Weir was appointed an Officer of the Order of the British Empire (OBE) in the 2019 New Year Honours for services to rugby, to motor neurone disease research and to the community in the Scottish Borders. He collected the award from Queen Elizabeth II at an investiture at Holyrood Palace in July 2019.

Named in his honour, the Doddie Weir Cup is a perpetual rugby union trophy for matches played between Scotland and Wales. The inaugural competition was played in Cardiff in November 2018, with competitive encounters most likely to be played in the Six Nations.

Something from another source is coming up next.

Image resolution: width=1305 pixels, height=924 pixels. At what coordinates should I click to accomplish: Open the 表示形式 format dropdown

In November 2018, he was presented by the Lord Provost of Edinburgh with the Edinburgh Award in recognition of the contribution he has made to the city, to sport and to motor neurone disease (MND) awareness and research – the twelfth recipient of this award. At the World Rugby Awards, he received the Award for Character. That same month, Glasgow Caledonian University conferred him with an Honorary Degree in recognition of his outstanding contribution to the sporting community and his commitment to fundraising for the common good.

In December 2019, Weir was announced as the recipient of the Helen Rollason Award, which is presented every year during the annual BBC Sports Personality of the Year show. The award was presented to him by Princess Anne.

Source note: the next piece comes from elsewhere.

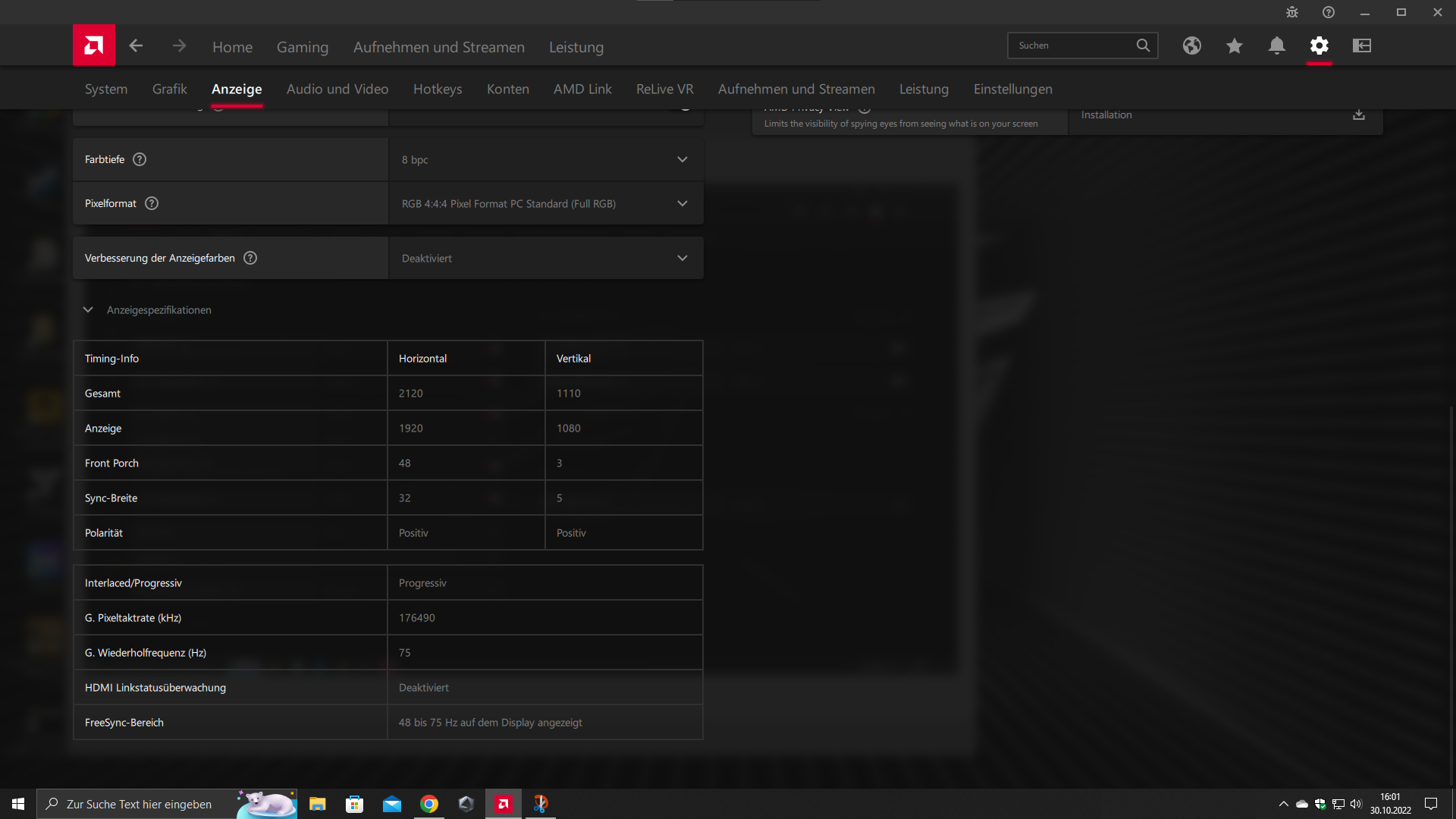Open favorites star icon

coord(1234,46)
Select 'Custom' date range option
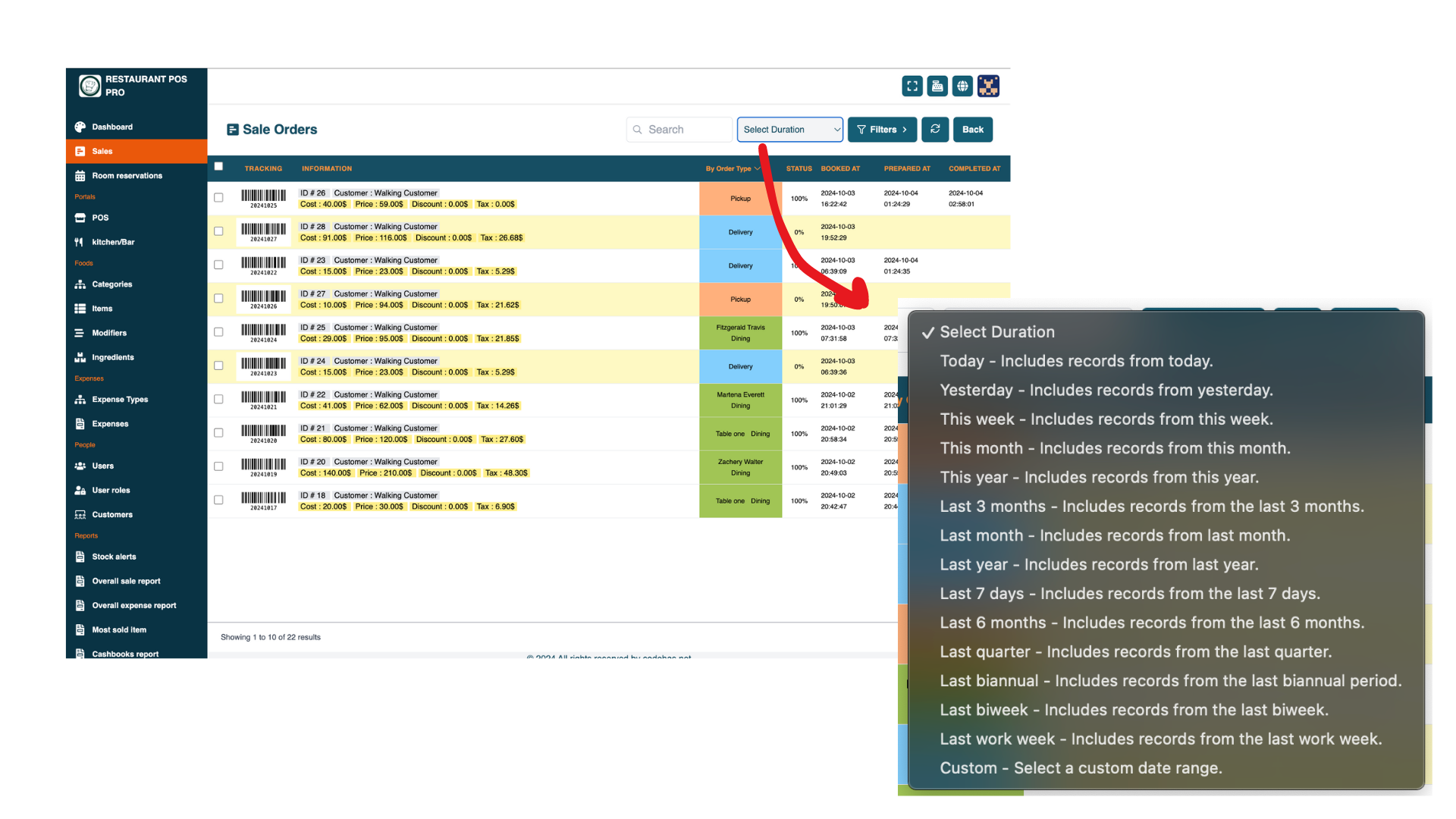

In July 2020, he was inducted into the Scottish Rugby hall of fame. That year, the National Galleries of Scotland announced that a portrait of Weir by artist Gerard M. Burns had been loaned to the Scottish collection.

In November 2021, Melrose Rugby announced Weir as being appointed to the honorary position of joint President of the club.

In July 2022 he was awarded an honorary degree by Abertay University.